[文章翻译] Software Controls Cache Memory to Speed CPUs
报道地址在这里:http://spectrum.ieee.org/semiconductors/memory/software-controls-cache-memory-to-speed-cpus
该链接当中同时也是提供了PACT‘13上发表的这篇论文;
副标题:
Letting the operating system control cache memory management saves power too
让操作系统管理cache还会带来节能效果;
进入正文:
A new process for managing the fast-access memory inside a CPU has led to as much as a twofold speedup and to energy-use reductions of up to 72 percent. According to its designers, realizing such stunning gains requires a big shift in what part of the computer controls this crucial memory: Right now that control is hard-wired into the CPU’s circuitry, but the substantial speedup came when the designers let the operating system handle things instead.
一种新的在cache管理的的进展获得了2X的加速,同时将能耗降低72%.据设计者介绍,这种出色的(性能)收益需要对于cache管理思路作出大幅调整:传统的cache管理都是基于CPU硬件,但是如果让OS来接手控制cache,那么就会获得大幅度的加速比;
(这里原文有张配图,是关于AMD的CPU架构图:)
The CPU uses high-speed internal memory caches as a kind of digital staging area. Caches are a CPU’s workbench, whether they’re holding onto instructions a CPU may need soon or data it may need to crunch. And from smartphones to servers, nearly every CPU today manages the flow of bits in and out of its caches using algorithms built into its own circuits.
CPU使用高速中间缓存cache作为一种数据缓冲区域。cache就是CPU的工作台,不论cache中是否存有CPU即将使用的指令或者CPU可能用到的数据。从智能手机到服务器,基于所有的CPU架构当中管理CPU cahce的逻辑都是写入电路固件当中了。
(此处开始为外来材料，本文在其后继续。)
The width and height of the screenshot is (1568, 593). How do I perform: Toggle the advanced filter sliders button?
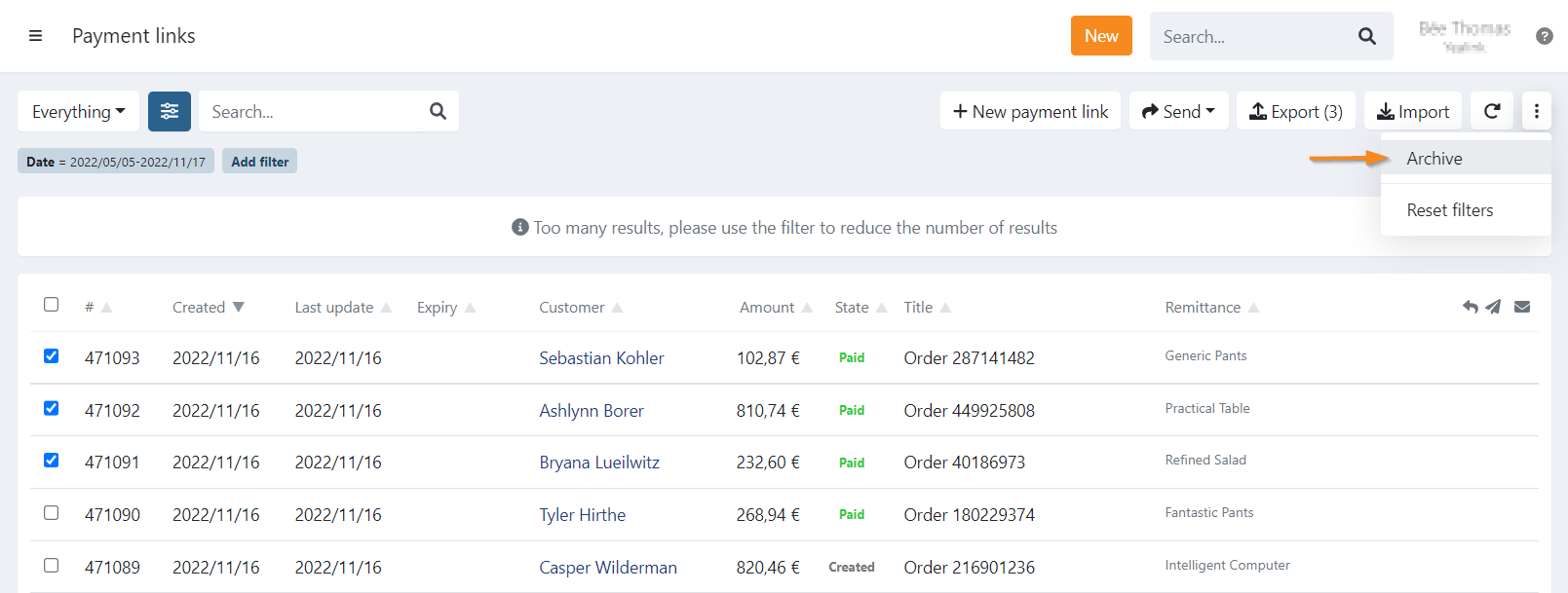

But, say two MIT researchers, as computers and portable devices accumulate more and more memory and CPU cores, it makes less and less sense to leave cache management entirely up to the CPU. Instead, they say, it might be better to let the operating system share the burden.
但是,两个来自MIT的熊孩子,发现随着从计算机到便携设备当中CPU核数以及内存不断增长,将所有cache管理工作完全交由CPU硬件来管理不再合理;相反,他们认为该轮到OS出场来承担cache的管理任务;
In itself, this idea is not completely new. Some of IBM’s Cell processors, as well as Sony’s PlayStation 3—which runs on Cell technology—allow their applications and OS kernels to fiddle with low-level CPU memory management. What’s new about the MIT technology, called Jigsaw, is its middle-ground approach, which enables software to configure some on-chip memory caches but without requiring so much control that programming becomes a memory-management nightmare.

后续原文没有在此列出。